To open up this space for the first time—as a continuation of the social opening created by the insurrection itself—a space that has been built by our contributions, a space from which we were excluded. (…) We have to acquire a voice of our own, to meet up, to talk, to decide, and to act. Against the generalized attack we endure. The creation of
collective “grassroot” resistances is the only way.
Communiqué of the General Assembly of Insurgent Workers, Athens, December 17, 2008

Arrayed against the rebellion have been the forces of the Greek state, abetted in some places by the fascist thugs of the Golden Dawn organization. Also playing their allotted role in counter-insurgency have been the political parties, including the Stalinists of the KKE (Communist Party of Greece), who issued vile calumnies of those fighting the police in the streets. More adroitly, the independent “new left” party SYRIZA (Coalition of the Left and Progress) has sought to position itself—by extending a kind of critical support to the protest movement—so as to be able to co-opt the discontent for its own electoral ends.

If the Greek movement of occupations becomes more generalized, then this rebellion may turn into the most significant revolt in Europe in the past 20 years, eclipsing the kinds of protest waves seen in France in recent years, for example. What makes the Greek uprising especially interesting has been its fluid, shifting character—or to use another good Greek word, its protean nature. It has been part insurrection, part protest movement, part movement of occupations, without being defined by any single category. However, this rebellion will develop further only to the extent that it widens and deepens “the social opening” referred to in the communiqué cited earlier, thereby becoming a truly mass phenomenon and not merely an affair of radical youth. There are signs that this is possible, but it will only happen if the revolt moves from pure negation to affirmation, beyond a necessary and militant No to a daring and visionary Yes. If this doesn’t occur, the movement is likely to devolve into a predictable, albeit interesting, kind of street theater. One of the rebellion’s most popular slogans, spray painted in English, has been “No Control.” In this, one hears an echo of the punk “No Future”; one might find a distant link to the most radical of the Spanish anarchists who proudly called themselves los incontrolados (the uncontrolled ones). And the difference in meaning is crucial: either the movement leads to self-organization, to the prefiguration of new social relationships, as in the Spanish Revolution, or it ends in a kind of nihilism.

By attacking both capital and the state, the Greek insurgents have shown that these are two sides of the same coin, a currency whose denominations are hierarchy, exclusion, and exploitation. They are not seeking another government but another society. Their rebellion has also been a timely reminder that the radical transformation of the world does not depend on the workings of some ineluctable “laws of history.” In addition to the necessary objective conditions, it also requires a decision on the part of large numbers of people to fight back, to make themselves heard, and to make change.

In the Byzantine era, Greek Fire was a devastating weapon made from a mixture of elements whose exact composition was a closely guarded secret.

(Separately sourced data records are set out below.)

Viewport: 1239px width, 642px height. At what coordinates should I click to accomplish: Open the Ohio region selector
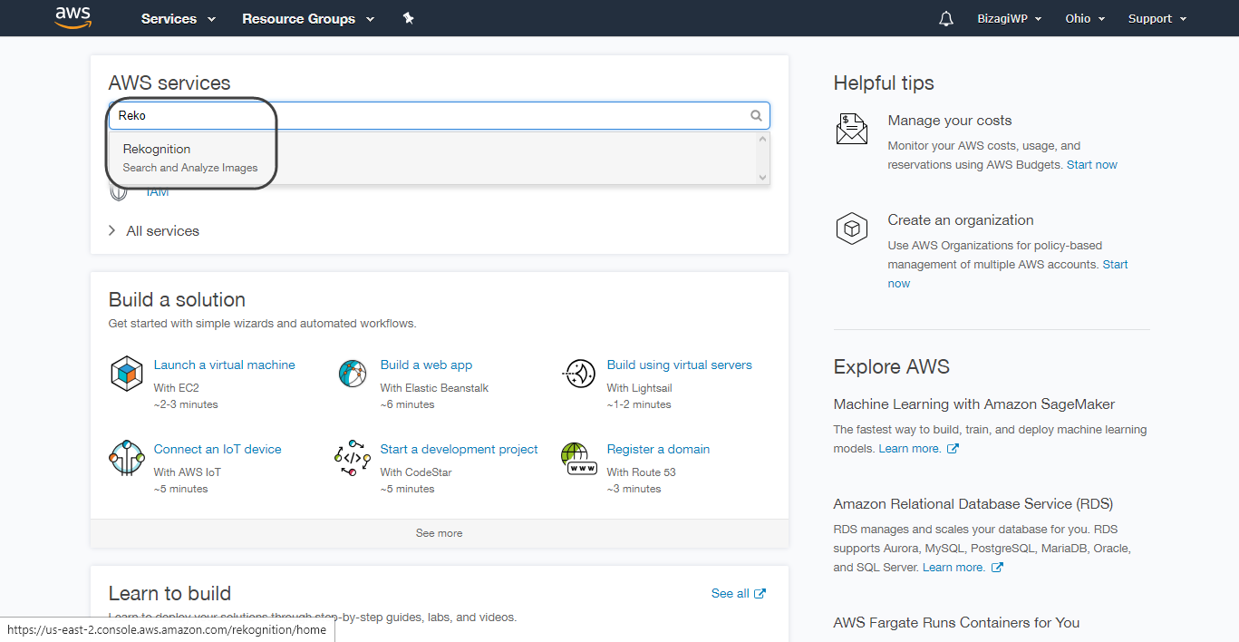[x=1085, y=19]
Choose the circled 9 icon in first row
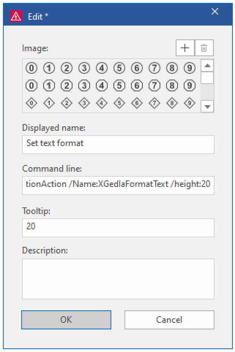 (190, 68)
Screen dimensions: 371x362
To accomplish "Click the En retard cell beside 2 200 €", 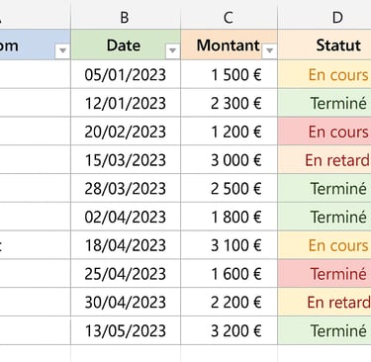I will point(325,302).
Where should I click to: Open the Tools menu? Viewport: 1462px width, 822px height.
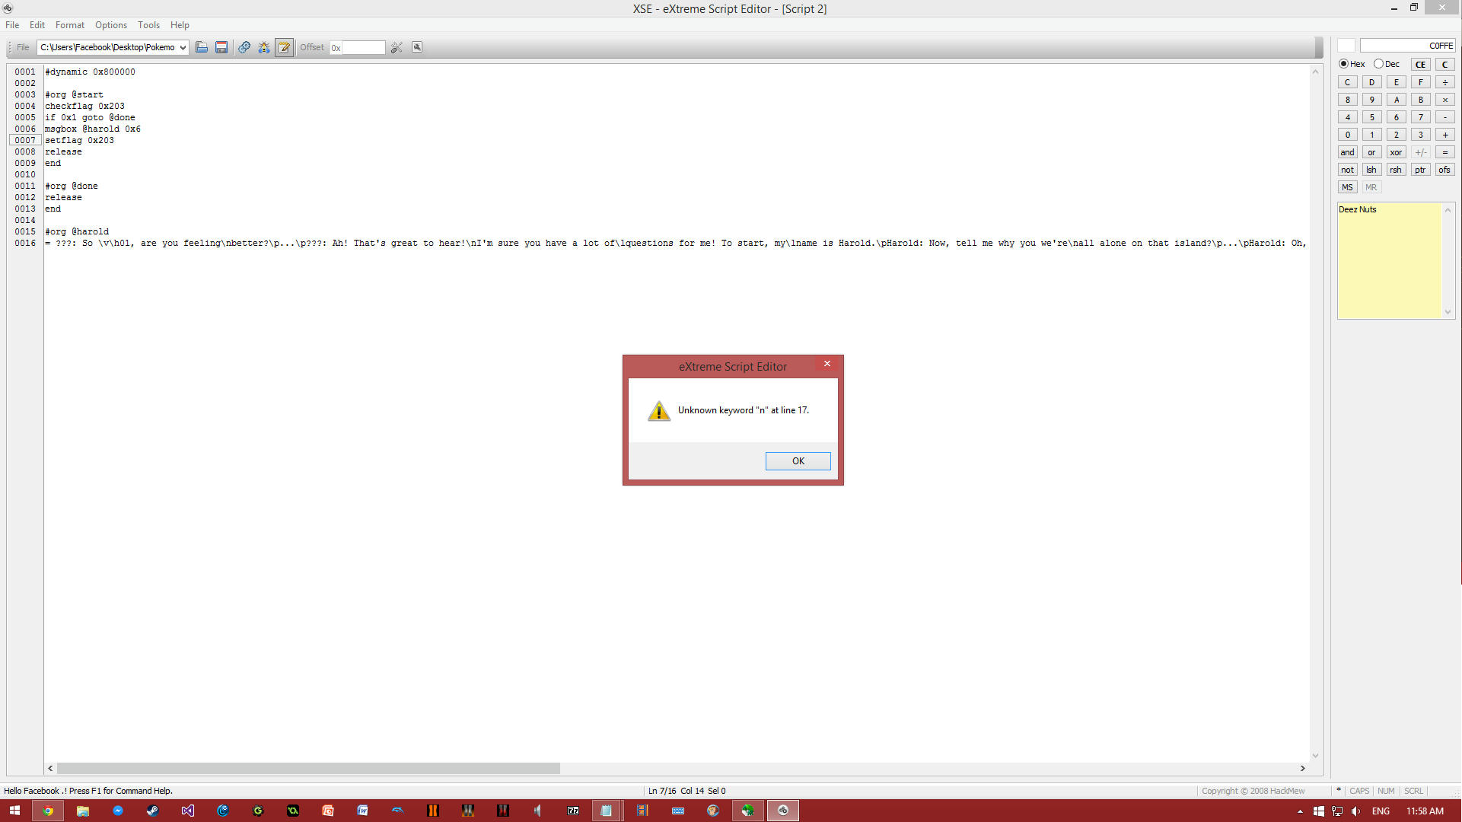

The present rebellion in Greece represents an altogether different kind of fire, one whose fuel derives from conditions found everywhere. Its heat has already torn holes in the shroud enveloping an era of diminished horizons and worsening social conditions. In place of resignation and fatalism, it offers other choices, putting the world in another light.

Imitation may be the sincerest form of flattery, but in the end it is still only that: imitation. Trying to blindly replicate the Greek scenario elsewhere is doomed to failure, especially in the U.S., where conditions are quite different. To begin with, the rules of engagement for cops here do not include much tolerance for Molotov cocktails (it is more than likely that American cops would start shooting), nor are there the kinds of “no go areas” (like the Greek universities) in which to shelter from the police.

To emulate the spirit of the Greek rebellion requires little, but yet requires a great deal: audacity and verve, but also creativity and intelligence.

Just as the last pages in the Greek events have not been written, this is an unfinished text.
We hope to expand it in the near future. Comments, additional information, and inquiries would be most welcome:

P.O. Box 61036
Palo Alto, CA 94306

Type rest of the post here

Saturday, December 20, 2008

Greek Workers Occupy Unions

The historic central offices of the General Confederation of Greek Workers in Athens have been occupied by militant workers.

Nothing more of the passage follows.